Karl, das Problemkind von Rudi und Trudi, lebt allein in München. Nur ab und zu darf er seine kleine Tochter sehen; auch seinen Job hat Karl verloren. Vom Alkohol abgesehen hat er nichts mehr, was ihm Halt gibt. Da steht plötzlich eine Japanerin vor seiner Tür: „Ich bin Yu!“. Tatsächlich ist es die Yu, die sich einst in Japan um Karls Vater, um Rudi, gekümmert hatte, ihm half, den Fuji zu finden, und die bei ihm war als er starb. Yu möchte gern Rudis Grab sehen, sich noch mal verabschieden. Und so machen sich Karl und Yu schließlich auf zu dem alten, leerstehenden Bauernhaus im Allgäu, das Rudi und Trudi und ihren Kindern einst ein Zuhause war. Das alte Geschirr ist noch da, der ungeliebte Teller, von dem Karl als Kind essen musste. Doch damit nicht genug: Sukzessive kommen sie alle hervorgekrochen, die unliebsamen Erinnerungen, die Geister der Vergangenheit, die Karl doch am liebsten für immer und ewig beerdigen würde.

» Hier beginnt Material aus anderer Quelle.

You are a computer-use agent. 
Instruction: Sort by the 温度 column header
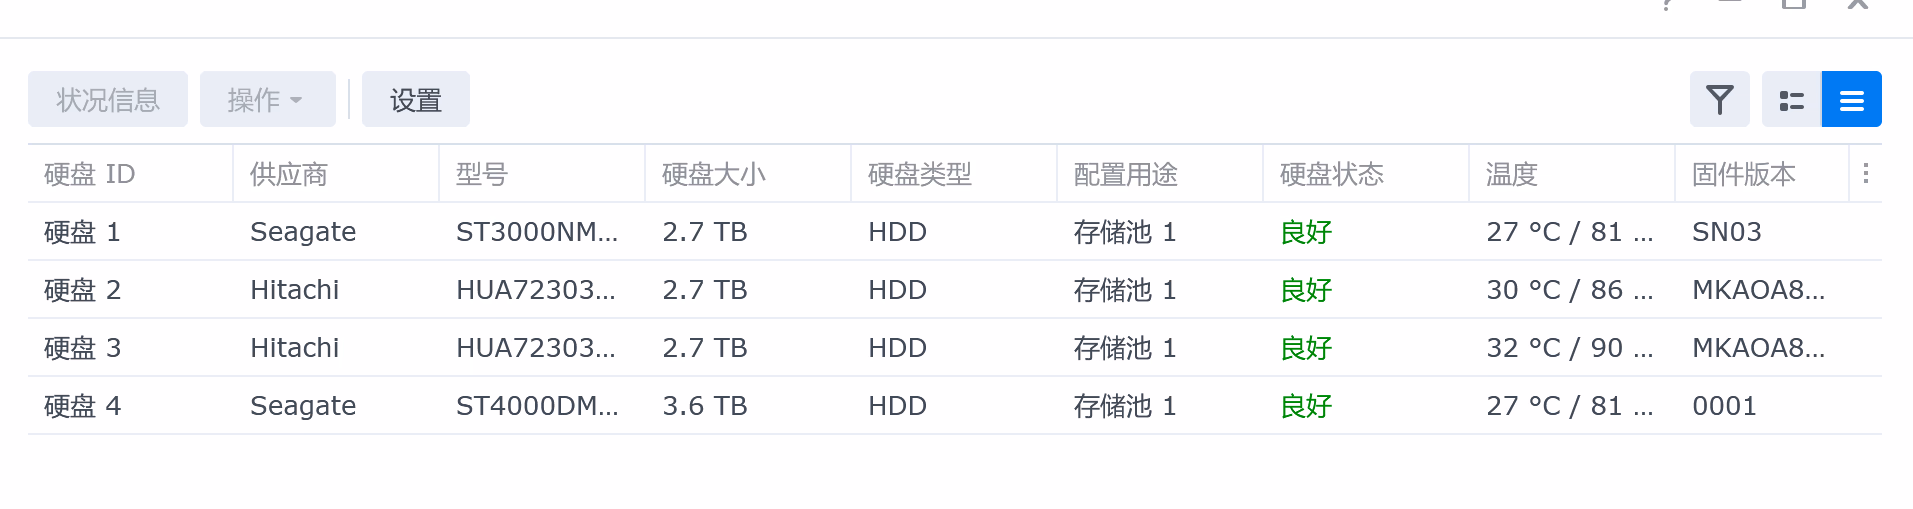pos(1573,174)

Der neue „Kirschblüten“ist eine bayerisch-asiatische Geistergeschichte, in der es zwar fast ständig um den Tod geht, die aber nie schwer daherkommt. Dafür sorgt schon die stets stimmige Vermischung von Hochdeutsch, Japanisch, Süddeutsch und Englisch. Behände wechseln die Protagonisten zwischen den Dialekten und Sprachen. Selbst die musikalische Flankierung gerät zu einer japanisch-deutschen Melange: asiatische Leichtigkeit in einem, europäische Schwere im nächsten Moment. Selten hat man zuletzt im Kino ernste Themen derart leicht verhandelt gesehen.
Zuweilen mutet der Film mit seiner, den Protagonisten recht aufdringlich zu Leibe rückenden Handkamera wie ein Experiment an. Teils überfrachtet Dörrie ihn auch ein wenig – etwa mit Seitenhieben auf die Partei AfD. Vieles bleibt Fragment in dieser collageartigen Fortsetzung – ein Epilog jedoch, der im Kontext von Dörries’ Gesamtwerk viel Sinn macht.
Immerhin greift der Film auf poetische, teils versponnene, teils ergreifende Art Themen auf, die fast das komplette Schaffen der gebürtigen Hannoveranerin prägen: die Beschäftigung mit Familie, Liebe, die Auseinandersetzung mit Tod und Vergänglichkeit.
Kirschblüten & Dämonen, Deutschland 2019 – Regie: Doris Dörrie, mit Golo Euler, Aya Irizuki, Hannelore Elsner, 110 Min.